Point of sale inspections before settlements is a big issue in our area with many of the municipalities, we have 283 in our area that our government affairs directors at Suburban Realtors Alliance deal with on a daily basis. Many of these municipalities do not know of or understand the details of the PA Municipal Code and Ordinance Act which requires them to issue Temporary U & O Certificates and whilst it allows them to request deposits into escrows the act allows for some large penalties if the homeowners do not complete the required work within the 18 months the act requires the municipality to give them to complete.
In fact our local government affairs office has just created this website http://www.thisdoesntmakesense.org/ which shows how long some of these point of sale inspections will take to rectify these "important" issues that municipalities need to address so urgently.
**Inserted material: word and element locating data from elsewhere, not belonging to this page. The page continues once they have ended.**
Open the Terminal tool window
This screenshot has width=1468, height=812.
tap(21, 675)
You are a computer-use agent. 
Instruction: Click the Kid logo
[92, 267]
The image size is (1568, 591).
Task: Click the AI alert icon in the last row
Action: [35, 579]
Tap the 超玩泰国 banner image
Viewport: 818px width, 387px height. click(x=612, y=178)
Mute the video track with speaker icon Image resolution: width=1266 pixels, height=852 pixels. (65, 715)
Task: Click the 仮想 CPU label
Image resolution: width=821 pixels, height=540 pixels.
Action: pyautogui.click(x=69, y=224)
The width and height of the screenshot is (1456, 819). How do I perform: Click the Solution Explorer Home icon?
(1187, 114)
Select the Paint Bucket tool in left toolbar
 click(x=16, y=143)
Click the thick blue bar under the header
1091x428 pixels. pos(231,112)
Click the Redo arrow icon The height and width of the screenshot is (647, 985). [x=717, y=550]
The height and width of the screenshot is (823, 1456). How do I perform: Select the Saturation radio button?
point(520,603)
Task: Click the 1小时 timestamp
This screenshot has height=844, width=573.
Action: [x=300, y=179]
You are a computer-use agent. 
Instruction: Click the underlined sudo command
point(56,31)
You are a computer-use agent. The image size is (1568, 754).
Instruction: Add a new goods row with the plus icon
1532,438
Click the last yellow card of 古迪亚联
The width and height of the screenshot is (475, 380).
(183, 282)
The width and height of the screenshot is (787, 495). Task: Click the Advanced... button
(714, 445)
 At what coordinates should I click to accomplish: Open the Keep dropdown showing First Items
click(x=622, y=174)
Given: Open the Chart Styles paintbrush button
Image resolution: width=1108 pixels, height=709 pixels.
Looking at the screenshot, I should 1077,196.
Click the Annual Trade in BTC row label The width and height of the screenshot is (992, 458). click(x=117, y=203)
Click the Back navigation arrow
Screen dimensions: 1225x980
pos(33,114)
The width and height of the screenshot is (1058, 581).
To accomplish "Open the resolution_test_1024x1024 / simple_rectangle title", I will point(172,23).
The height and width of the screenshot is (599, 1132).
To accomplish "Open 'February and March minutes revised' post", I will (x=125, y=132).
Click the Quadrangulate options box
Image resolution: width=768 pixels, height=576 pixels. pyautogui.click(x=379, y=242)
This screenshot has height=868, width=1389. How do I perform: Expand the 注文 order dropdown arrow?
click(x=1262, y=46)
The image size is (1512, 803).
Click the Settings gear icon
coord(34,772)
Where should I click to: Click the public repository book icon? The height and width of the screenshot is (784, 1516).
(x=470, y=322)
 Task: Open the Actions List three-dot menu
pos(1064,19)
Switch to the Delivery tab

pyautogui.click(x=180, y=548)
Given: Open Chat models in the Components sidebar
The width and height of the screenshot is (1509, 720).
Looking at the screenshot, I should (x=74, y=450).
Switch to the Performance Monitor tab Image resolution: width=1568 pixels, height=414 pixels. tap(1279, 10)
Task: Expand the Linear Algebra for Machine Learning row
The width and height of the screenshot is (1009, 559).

I am currently dealing with a Fannie Mae sale in one of these municipalities and when delivering the U&O Inspection request with the permit fee, $250 again being Fannie Mae this had to be paid by the buyer, encountered their escrow requirements for repairs to any items that fail the inspection, and their list is quite extensive, including sewer laterals. In this case my buyer is going to obtain financing post settlement to do the repairs, so has no available funds for escrow and this being a Fannie Mae property there are no funds available from the seller. I mentioned the act and was greeted with amazement and interest as to what the act allows and requires the township to do.
I asked the CEO of Suburban Realtors Alliance to send a copy of the act over to the township and his covering email laid out what we feel is a good solution for the township.
Today, I heard two good pieces of news, whilst at the U & O inspection, the township has dropped the escrow requirement of issuing the U & O Certificate, and they now require the new homeowner to sign a letter saying they will do the work in a set amount of time. The act says specifically this is 18 months, so we will have to wait and see what they say. Also another Realtor who had been told the township required a $5000 escrow for a sewer lateral also discovered the township was dropping this request and allowing the settlement to move ahead without the escrow, but with a requirement for the work to be completed. So a win for the good guys.
As a Realtor, this is one of the issues I deal with for consumers. Protecting their interests and their ability to go to settlement without onerous requirements. It is why I am involved with my local association Suburban West Realtors Association and why I believe my association provides good value through being an shareholder of Suburban Realtors Alliance. Having the association behind me to back me up allows me tackle these thorny issues and hopefully achieve results for consumers that allow them to sell and buy homes as easily as possible. Not every real estate agent is a Realtor, who upholds a code of ethics, or is held to that code by other Realtors. Who you use to help you buy and sell a house is important.